In the dialogues, people recalled the many petitions made over the decades to political leaders, only for them to be dismissed as soon as the government jet’s wheels lifted from the tarmac. They recalled those seminal statements and earlier petitions preserved behind glass and wheeled out for NAIDOC Week or National Reconciliation Week by the Australian parliament. Like the Aboriginal flag, they all inevitably become the property – or enter the custody – of the Commonwealth.
During the closing ceremony of the National Constitutional Convention in 2017, we were adamant that the “gifts” – the Piti, Tjutinypa and Tjara – handed to us by Pitjantjatjara elder Sammy Wilson, a traditional owner of Uluṟu, on behalf of the Mutitjulu community, would not fall prey to the national ritual of fawning over tangible objects while eschewing the substantive ask. This is why the Uluṟu painting from the national convention was taken out of circulation five years ago. The Piti (bowl), Sammy Wilson explained, was to carry the message across Australia. Of the Tjutinypa (club and chisel), he said, “That’s the weapon you use to keep talking with the politicians.” The Tjara (shield), he said, was “to defend the Uluru Statement and to keep the message straight.”
When I flew to Canberra following the Uluṟu Statement in May 2017, along with Noel Pearson, Pat Anderson and Sally Scales, for an ABC TV broadcast of Q&A from Parliament House, we entered the Great Hall to take our seats on the set. Inauspiciously, beside the doorway was a box displaying the Barunga Statement. Would this also be the fate of the Uluṟu Statement from the Heart? To become one in a long line of serious and substantive proposals for structural change refashioned into an historical artefact by the Frozen Continent?
Changing the constitution is a mammoth task. During the regional dialogues, I would recite the record with some trepidation: only eight out of forty-four referendums have been successful since 1901. The old people would chortle knowingly, for they remembered the 1967 referendum, when Australians voted “Yes” to the federal power to make laws for Aboriginal people. They had either been active in the campaign themselves or watched their parents campaign. They were not deterred by the record. They would proudly declare they had received the highest “Yes” vote in the history of Australian referendums. They were earnest in their faith in the fundamental decency of the Australian people. The 2023 referendum campaign will determine whether that faith is misplaced or not.

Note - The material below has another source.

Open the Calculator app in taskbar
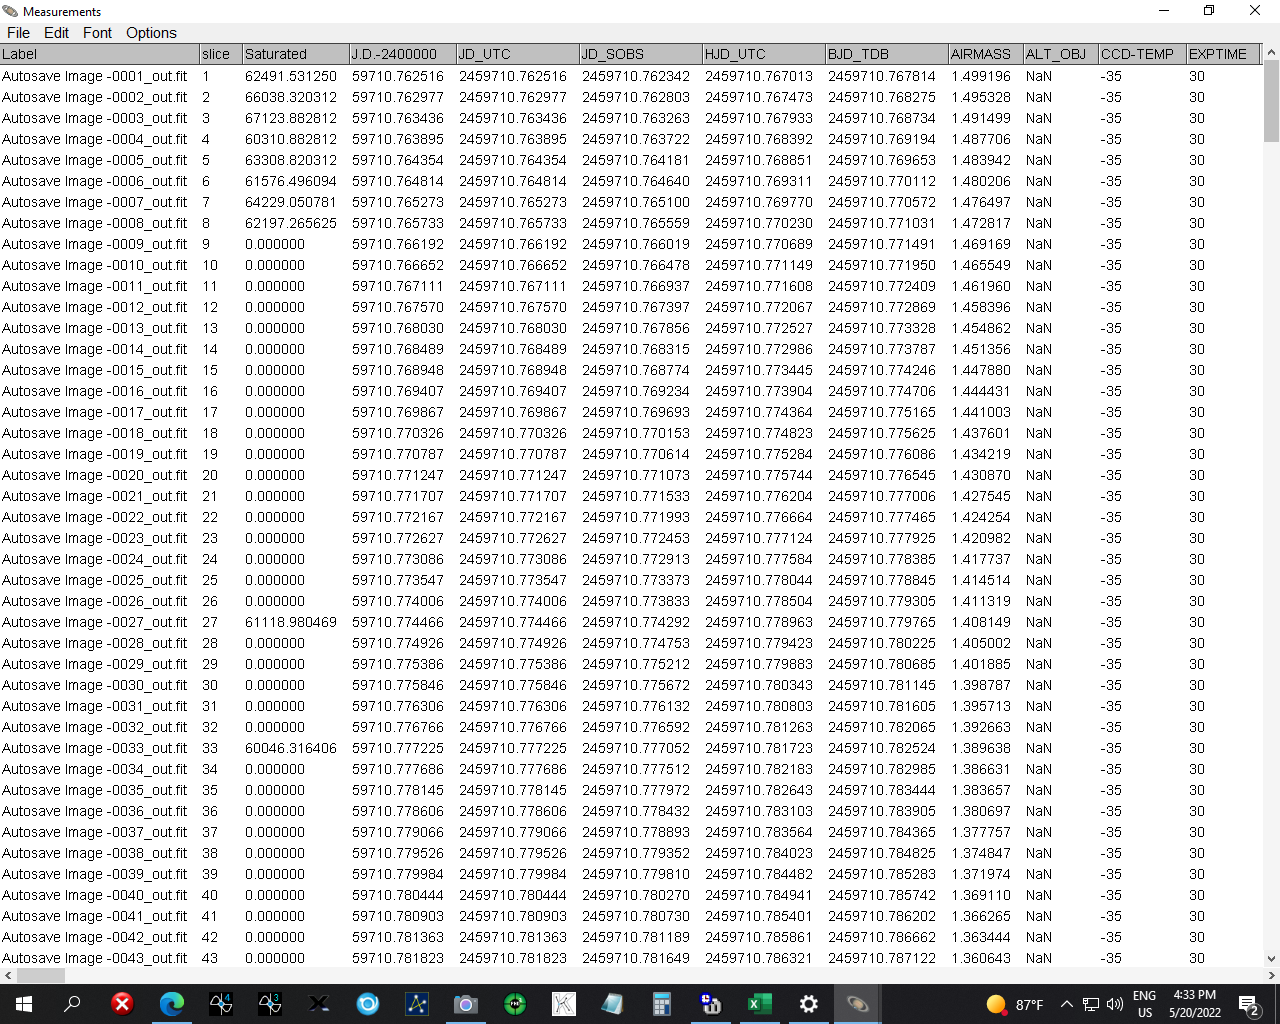The height and width of the screenshot is (1024, 1280). (x=662, y=1004)
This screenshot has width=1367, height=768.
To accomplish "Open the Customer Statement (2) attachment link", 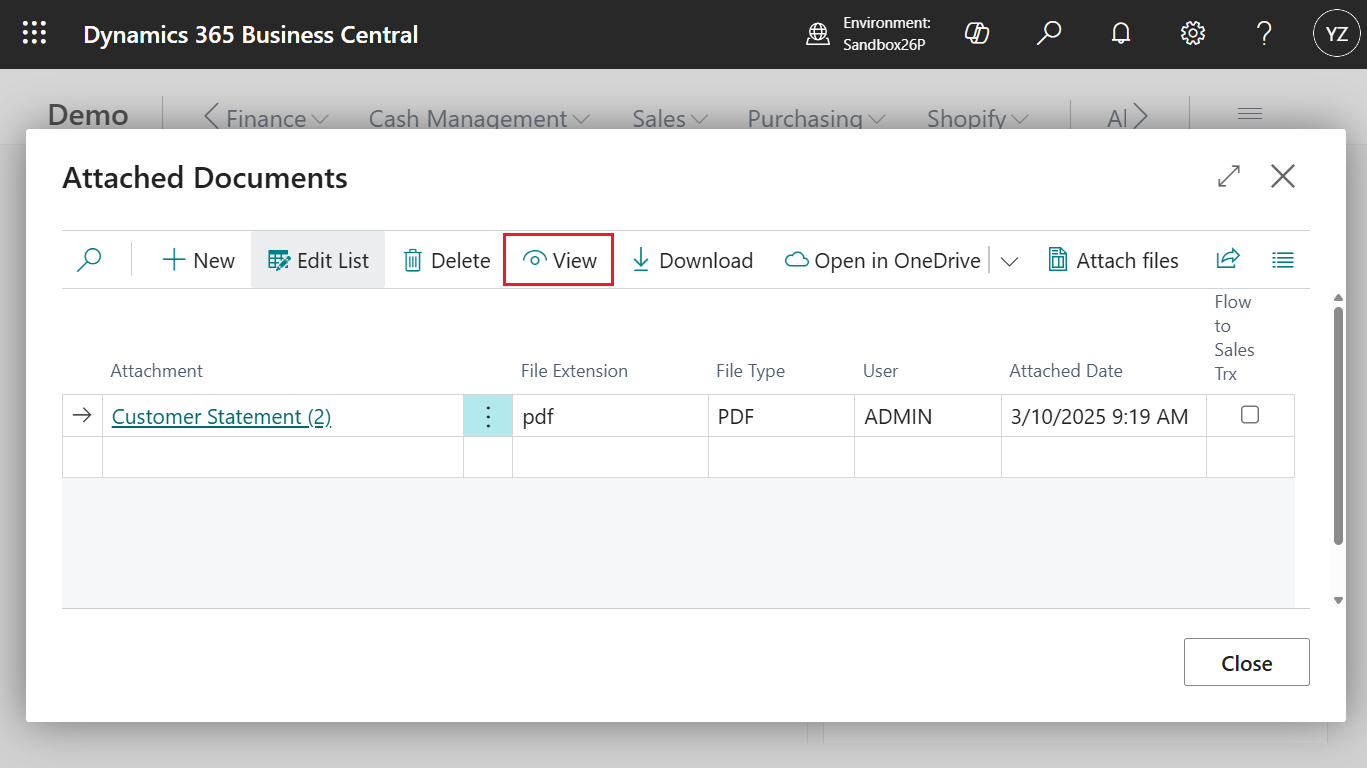I will pos(220,416).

The story so far seems to suggest that Pearson’s theory of the “most unloved people” belongs to an Old Australia. This Ghost of Australia Past is sustained by a cashed-up “No” campaign, reliant on the economic and social might of the conservative silent generation and baby boomers, with in-kind support from some media. Conservatives are busy carving out a convenient narrative for themselves that there is a reasoned and respectable case for “No”; there isn’t. As journalist Niki Savva wrote recently, “While it is not true to say that every Australian who votes No in the Voice referendum is a racist, you can bet your bottom dollar that every racist will vote No.” The cumulative wealth and power of the rusted-on “No” voters, their prominence in media ownership and on corporate boards, their conservatism and their unwillingness to commit to social change should be juxtaposed with the ascendant, vibrant, new Australia, one that believes in social change and inclusion.